SSO between SAML App and OAuth 2 , OIDC App


Is it possible to have Single Sing On b/w App working on different protocol, one App is configured for SAML and another using OIDC on okta?
If yes, some reference doc/steps/tutorial would be helpful.


Yes, there’s a few ways to do this:
If you have both apps on okta, you get ‘out of the box’ sso while you have an okta session cookie (automatically created when you login). Your SAML app gets SAML, your OpenID app gets OpenID.

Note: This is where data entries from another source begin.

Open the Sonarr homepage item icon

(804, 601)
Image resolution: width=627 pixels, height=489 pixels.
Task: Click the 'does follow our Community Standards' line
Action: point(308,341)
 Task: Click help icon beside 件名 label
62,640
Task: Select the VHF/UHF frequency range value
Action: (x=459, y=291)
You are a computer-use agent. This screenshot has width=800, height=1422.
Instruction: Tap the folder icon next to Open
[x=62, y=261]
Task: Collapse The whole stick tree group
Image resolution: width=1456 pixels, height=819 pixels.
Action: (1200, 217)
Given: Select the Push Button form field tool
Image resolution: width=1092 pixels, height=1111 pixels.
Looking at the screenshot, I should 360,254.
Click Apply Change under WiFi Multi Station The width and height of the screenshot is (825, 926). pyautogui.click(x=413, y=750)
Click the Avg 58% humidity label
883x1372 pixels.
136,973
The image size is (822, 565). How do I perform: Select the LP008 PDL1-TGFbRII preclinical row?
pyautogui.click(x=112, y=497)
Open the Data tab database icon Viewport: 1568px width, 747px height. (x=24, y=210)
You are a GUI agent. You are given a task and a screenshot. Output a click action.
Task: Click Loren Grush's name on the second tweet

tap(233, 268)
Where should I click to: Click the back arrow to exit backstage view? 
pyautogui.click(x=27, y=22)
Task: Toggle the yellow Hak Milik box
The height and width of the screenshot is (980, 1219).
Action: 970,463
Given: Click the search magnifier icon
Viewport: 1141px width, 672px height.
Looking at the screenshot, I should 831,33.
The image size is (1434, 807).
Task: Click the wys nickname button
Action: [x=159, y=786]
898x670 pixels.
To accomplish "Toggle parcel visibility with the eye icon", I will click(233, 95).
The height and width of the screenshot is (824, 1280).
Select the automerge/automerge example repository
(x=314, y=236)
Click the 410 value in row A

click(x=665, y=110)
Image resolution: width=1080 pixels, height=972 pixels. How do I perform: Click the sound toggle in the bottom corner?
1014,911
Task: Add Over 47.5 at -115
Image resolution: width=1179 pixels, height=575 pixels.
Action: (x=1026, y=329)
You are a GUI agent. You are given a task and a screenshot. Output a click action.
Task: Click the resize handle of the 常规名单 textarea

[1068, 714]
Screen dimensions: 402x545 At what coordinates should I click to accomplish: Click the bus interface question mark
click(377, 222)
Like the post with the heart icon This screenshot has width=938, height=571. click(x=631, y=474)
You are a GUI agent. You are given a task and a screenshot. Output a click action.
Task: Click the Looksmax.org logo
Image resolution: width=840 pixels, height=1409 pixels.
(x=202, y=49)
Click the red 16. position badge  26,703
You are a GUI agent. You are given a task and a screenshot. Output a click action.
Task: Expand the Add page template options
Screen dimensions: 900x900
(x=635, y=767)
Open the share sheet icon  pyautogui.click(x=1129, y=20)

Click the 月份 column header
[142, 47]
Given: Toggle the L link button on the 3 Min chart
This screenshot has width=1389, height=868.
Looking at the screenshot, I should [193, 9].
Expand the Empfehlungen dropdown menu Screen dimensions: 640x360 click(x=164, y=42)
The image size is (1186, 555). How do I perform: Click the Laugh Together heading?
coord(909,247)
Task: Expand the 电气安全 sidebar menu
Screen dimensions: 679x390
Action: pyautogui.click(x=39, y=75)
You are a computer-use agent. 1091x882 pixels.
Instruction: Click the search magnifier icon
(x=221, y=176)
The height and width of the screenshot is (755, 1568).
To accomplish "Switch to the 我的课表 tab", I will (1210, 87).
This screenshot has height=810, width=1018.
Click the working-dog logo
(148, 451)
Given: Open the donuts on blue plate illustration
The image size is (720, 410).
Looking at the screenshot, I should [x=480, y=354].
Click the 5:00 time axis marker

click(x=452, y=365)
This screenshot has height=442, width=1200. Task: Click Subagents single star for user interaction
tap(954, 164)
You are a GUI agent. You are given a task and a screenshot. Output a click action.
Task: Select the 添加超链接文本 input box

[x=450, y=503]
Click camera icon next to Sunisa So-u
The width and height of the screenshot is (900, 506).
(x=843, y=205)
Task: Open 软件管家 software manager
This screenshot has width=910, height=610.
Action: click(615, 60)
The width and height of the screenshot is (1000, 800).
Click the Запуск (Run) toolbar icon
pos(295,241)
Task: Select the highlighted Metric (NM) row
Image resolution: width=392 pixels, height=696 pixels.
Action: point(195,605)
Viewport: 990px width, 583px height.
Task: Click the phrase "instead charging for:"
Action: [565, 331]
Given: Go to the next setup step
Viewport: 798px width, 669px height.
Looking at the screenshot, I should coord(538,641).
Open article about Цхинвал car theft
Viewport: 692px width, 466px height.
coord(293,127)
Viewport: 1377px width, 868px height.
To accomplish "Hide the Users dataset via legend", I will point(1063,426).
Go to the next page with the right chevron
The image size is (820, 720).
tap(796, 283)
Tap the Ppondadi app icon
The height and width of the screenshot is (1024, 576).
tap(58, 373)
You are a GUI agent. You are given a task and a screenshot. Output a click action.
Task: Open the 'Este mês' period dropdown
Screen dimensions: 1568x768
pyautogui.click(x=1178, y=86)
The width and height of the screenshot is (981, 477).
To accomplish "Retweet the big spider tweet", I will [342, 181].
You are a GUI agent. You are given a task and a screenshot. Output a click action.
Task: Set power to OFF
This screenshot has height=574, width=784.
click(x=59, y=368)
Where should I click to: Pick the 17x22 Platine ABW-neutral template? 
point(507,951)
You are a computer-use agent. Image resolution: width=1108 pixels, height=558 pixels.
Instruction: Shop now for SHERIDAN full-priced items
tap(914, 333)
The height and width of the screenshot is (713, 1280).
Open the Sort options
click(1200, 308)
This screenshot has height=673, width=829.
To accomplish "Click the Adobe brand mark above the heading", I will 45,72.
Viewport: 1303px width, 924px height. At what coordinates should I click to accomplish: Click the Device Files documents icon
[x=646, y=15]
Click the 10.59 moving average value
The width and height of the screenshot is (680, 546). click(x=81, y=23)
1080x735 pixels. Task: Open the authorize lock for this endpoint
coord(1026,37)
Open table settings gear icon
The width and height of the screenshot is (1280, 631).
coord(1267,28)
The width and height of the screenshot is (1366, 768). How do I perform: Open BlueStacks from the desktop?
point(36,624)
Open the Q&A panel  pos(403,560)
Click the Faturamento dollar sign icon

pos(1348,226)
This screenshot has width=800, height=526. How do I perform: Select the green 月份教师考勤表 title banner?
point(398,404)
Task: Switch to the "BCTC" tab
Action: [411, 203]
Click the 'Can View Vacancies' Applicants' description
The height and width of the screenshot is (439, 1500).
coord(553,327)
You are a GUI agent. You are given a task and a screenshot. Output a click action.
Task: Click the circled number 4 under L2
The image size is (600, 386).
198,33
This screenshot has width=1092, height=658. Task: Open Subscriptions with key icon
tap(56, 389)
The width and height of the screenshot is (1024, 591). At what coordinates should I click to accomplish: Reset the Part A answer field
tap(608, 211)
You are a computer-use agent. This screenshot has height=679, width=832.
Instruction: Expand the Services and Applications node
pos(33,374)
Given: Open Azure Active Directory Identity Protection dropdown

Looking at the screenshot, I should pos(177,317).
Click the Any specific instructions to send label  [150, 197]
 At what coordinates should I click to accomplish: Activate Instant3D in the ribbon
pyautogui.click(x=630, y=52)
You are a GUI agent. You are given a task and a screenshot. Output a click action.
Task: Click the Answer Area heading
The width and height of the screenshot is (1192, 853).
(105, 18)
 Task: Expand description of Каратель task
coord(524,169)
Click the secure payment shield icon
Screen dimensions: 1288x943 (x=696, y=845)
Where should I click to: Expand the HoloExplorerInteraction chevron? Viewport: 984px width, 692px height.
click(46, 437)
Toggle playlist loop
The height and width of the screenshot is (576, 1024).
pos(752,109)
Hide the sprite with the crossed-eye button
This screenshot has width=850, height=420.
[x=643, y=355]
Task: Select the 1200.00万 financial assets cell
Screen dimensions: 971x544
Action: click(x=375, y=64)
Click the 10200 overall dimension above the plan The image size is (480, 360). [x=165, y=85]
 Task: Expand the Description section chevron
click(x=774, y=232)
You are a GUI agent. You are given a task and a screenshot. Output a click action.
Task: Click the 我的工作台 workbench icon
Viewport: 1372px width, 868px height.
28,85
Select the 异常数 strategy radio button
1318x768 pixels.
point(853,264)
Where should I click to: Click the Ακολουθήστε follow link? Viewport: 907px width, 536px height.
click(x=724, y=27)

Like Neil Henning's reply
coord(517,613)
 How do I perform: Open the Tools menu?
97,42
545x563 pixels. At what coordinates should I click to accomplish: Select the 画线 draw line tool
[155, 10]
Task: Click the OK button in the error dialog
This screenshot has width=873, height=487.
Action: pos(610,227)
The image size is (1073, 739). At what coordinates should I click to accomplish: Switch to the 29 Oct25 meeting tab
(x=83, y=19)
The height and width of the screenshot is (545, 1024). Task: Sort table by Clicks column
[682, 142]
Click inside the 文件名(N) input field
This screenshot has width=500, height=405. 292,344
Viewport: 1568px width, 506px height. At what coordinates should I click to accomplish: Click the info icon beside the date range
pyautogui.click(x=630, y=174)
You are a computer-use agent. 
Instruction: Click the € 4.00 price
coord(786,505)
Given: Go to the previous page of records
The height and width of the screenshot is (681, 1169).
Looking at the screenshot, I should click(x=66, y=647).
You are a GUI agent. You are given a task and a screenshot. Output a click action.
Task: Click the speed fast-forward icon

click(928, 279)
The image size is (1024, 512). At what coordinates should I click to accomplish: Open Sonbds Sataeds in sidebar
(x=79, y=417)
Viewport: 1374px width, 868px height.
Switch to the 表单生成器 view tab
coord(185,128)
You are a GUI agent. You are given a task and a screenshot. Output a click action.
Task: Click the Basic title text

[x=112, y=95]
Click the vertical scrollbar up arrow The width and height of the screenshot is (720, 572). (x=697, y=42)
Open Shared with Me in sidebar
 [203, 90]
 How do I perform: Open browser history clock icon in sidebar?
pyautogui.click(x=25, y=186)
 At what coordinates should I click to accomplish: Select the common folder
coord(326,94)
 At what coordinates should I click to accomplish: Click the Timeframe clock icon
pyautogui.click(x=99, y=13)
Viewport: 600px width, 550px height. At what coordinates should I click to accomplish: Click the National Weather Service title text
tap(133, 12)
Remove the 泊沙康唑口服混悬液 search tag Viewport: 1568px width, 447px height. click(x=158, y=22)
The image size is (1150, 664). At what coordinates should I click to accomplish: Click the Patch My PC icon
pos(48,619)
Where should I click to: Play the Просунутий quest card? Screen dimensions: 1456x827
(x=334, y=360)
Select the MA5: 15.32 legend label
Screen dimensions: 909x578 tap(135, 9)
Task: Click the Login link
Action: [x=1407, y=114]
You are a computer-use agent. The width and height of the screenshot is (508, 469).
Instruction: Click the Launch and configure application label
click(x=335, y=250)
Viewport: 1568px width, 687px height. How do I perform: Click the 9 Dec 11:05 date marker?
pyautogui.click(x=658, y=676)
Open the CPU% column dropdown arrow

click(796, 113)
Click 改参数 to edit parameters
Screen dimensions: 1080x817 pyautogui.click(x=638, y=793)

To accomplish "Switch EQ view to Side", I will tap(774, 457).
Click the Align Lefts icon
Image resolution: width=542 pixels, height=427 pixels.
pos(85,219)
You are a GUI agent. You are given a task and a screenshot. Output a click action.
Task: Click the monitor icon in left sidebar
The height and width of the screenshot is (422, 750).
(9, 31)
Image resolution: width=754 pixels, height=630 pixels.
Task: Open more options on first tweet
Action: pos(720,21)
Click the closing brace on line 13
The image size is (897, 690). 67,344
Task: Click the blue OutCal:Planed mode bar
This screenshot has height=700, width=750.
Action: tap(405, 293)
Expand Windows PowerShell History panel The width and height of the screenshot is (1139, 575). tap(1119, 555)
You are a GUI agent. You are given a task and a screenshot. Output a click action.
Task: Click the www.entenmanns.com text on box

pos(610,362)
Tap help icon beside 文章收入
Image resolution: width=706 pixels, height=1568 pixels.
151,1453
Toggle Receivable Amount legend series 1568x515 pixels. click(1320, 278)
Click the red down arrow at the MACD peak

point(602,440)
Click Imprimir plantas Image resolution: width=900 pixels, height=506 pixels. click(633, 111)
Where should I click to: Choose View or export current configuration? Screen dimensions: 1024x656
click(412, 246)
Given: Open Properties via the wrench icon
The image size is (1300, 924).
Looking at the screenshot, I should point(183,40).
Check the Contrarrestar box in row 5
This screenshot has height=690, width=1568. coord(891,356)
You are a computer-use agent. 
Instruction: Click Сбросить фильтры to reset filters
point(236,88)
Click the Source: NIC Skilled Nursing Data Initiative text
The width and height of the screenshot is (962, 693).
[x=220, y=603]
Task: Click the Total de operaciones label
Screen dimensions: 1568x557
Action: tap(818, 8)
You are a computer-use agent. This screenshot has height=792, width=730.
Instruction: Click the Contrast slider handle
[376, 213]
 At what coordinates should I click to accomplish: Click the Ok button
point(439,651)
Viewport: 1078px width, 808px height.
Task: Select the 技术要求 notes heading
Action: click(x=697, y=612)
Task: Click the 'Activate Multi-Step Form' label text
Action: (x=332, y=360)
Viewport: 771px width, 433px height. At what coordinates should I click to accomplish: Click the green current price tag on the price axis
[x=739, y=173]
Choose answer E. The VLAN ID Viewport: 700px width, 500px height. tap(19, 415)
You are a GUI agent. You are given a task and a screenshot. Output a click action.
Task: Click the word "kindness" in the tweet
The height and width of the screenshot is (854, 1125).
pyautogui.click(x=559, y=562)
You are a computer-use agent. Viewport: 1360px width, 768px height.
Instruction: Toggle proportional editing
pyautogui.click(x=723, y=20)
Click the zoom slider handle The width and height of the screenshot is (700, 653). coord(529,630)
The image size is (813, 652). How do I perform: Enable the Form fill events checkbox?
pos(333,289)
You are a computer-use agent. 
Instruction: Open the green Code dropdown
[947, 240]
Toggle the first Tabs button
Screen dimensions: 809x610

To go directly from SAML App to OpenID app you can also use a SAML token as in input on the Okta /token endpoint with the urn:ietf:params:oauth:grant-type:saml2-bearer grant type. Specs here OpenID Connect & OAuth 2.0 API | Okta Developer

If you outline your scenario a little more, I can try point you in the right direction.


Thanks for your reply!
I think we able to achieve the Login, but Single Logout is not working. In out case, one App is Asp.Net and another one is Angular SPA.
I found this page but it does not explain if it work for combination of OIDC and SAML. Configure Single Logout in app integrations.
Does okta support such SLO?


Hi @gmeena yes it does (as usual, there’s a few ways to do this with Okta). The main mechanism to guarantee logout everywhere is to use Users | Okta Developer. This API requires authentication, so may need you to wrap it in another service if you can’t pass in an end user access / id token.

This API nukes the Okta sessions as well as any tokens issued.


This topic was automatically closed 24 hours after the last reply. New replies are no longer allowed.